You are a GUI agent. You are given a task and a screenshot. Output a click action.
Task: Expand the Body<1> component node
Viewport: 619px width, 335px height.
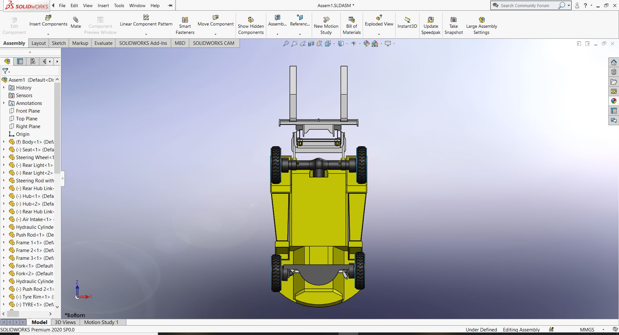tap(4, 142)
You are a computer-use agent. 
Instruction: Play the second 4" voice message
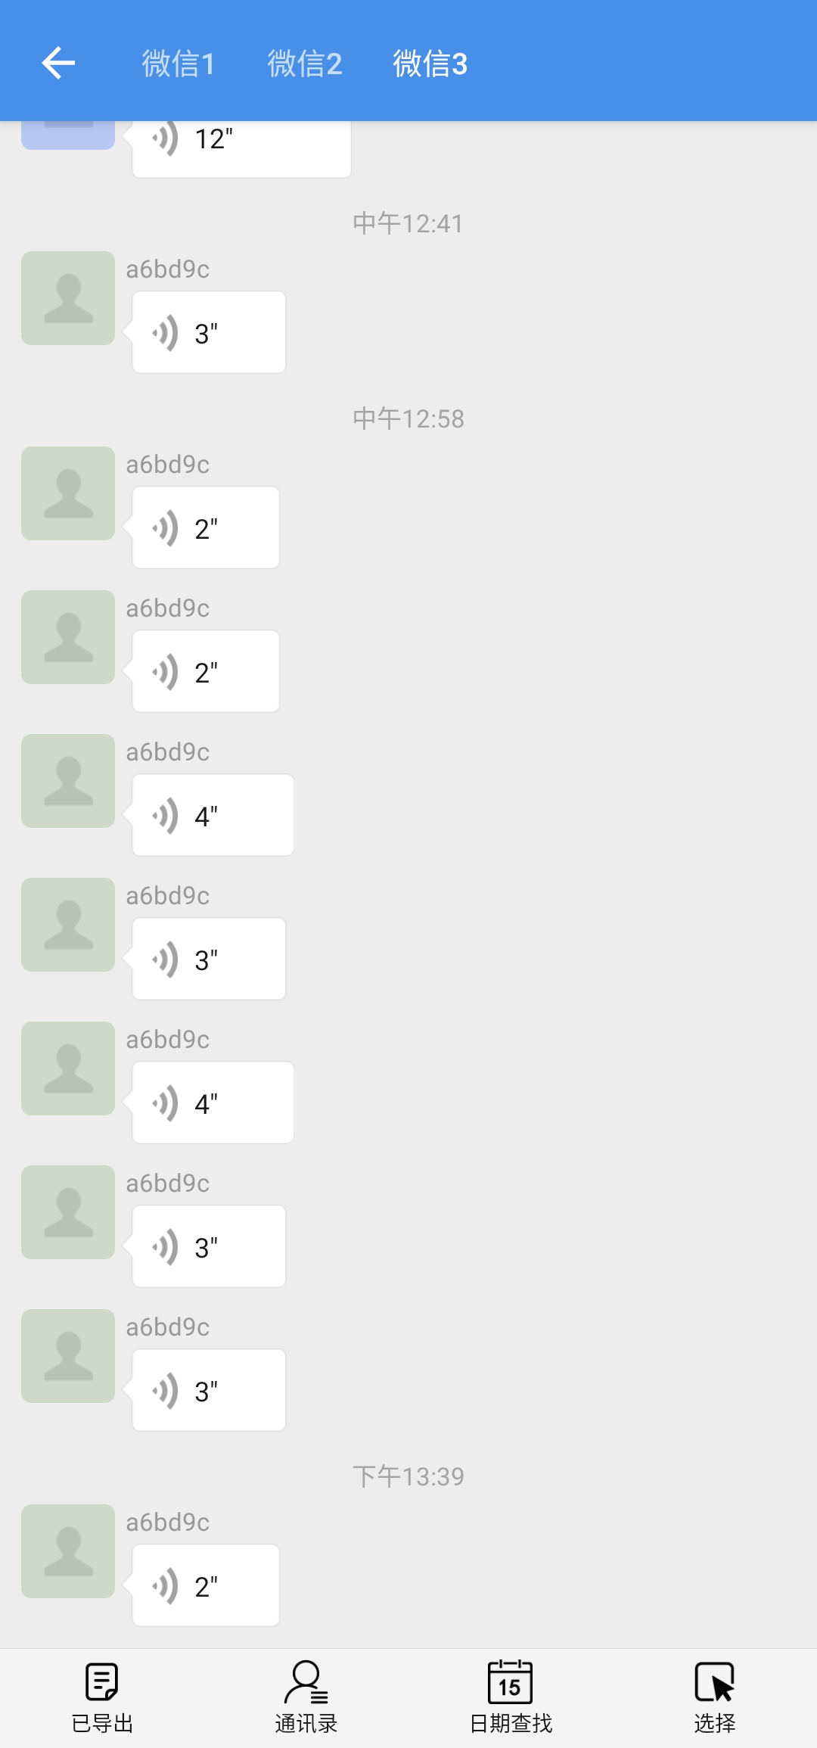click(x=213, y=1103)
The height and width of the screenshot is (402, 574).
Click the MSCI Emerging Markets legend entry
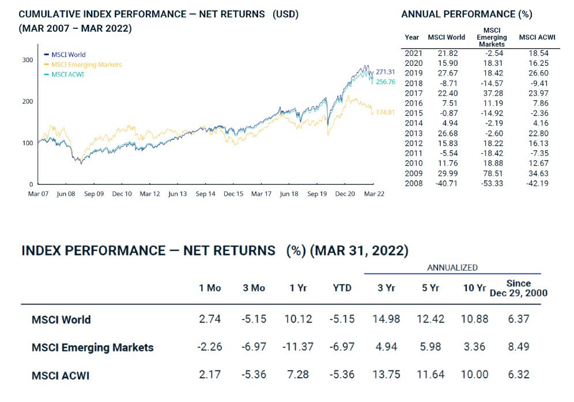86,65
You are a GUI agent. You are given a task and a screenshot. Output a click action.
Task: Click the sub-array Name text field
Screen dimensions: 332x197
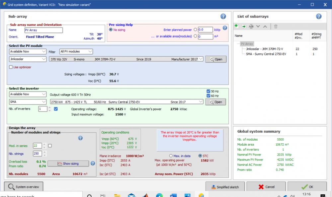(x=43, y=30)
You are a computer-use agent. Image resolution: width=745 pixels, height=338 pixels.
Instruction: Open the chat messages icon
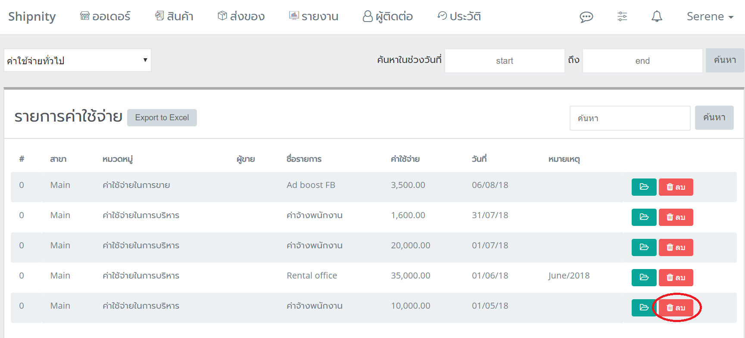click(x=586, y=17)
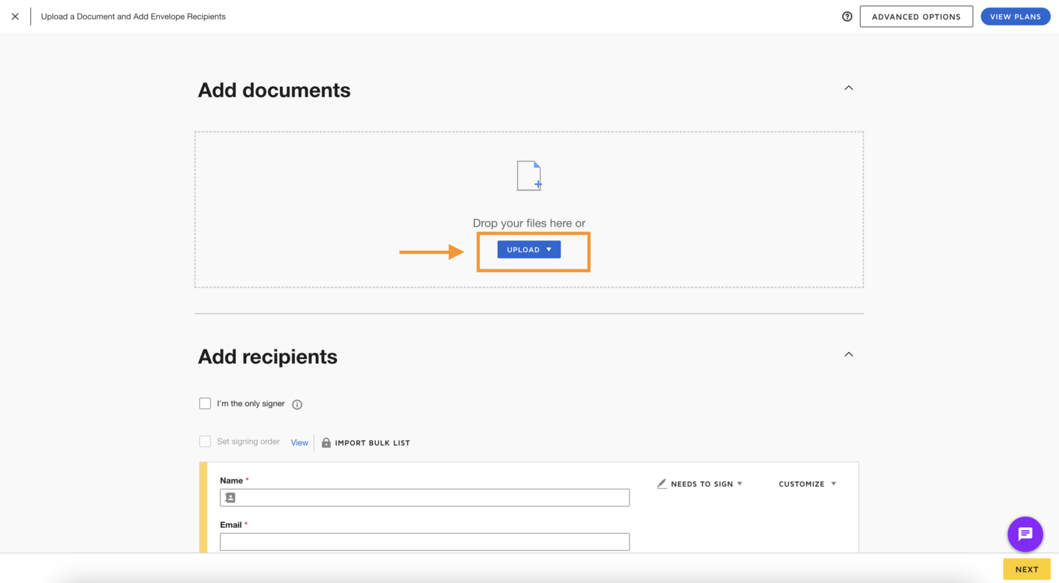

************

▶ [Exercise aim]
Wherever the string "agent" occurs in the data, copy the line that holds it.

▶ [Answer section]
You are a GUI agent. You are given a task and a screenshot. Output a click action.
You are a computer-use agent. 
You are a GUI agent. You are given a task and a screenshot. Output a click action.
You are a computer-use agent. Image resolution: width=745 pixels, height=338 pixels.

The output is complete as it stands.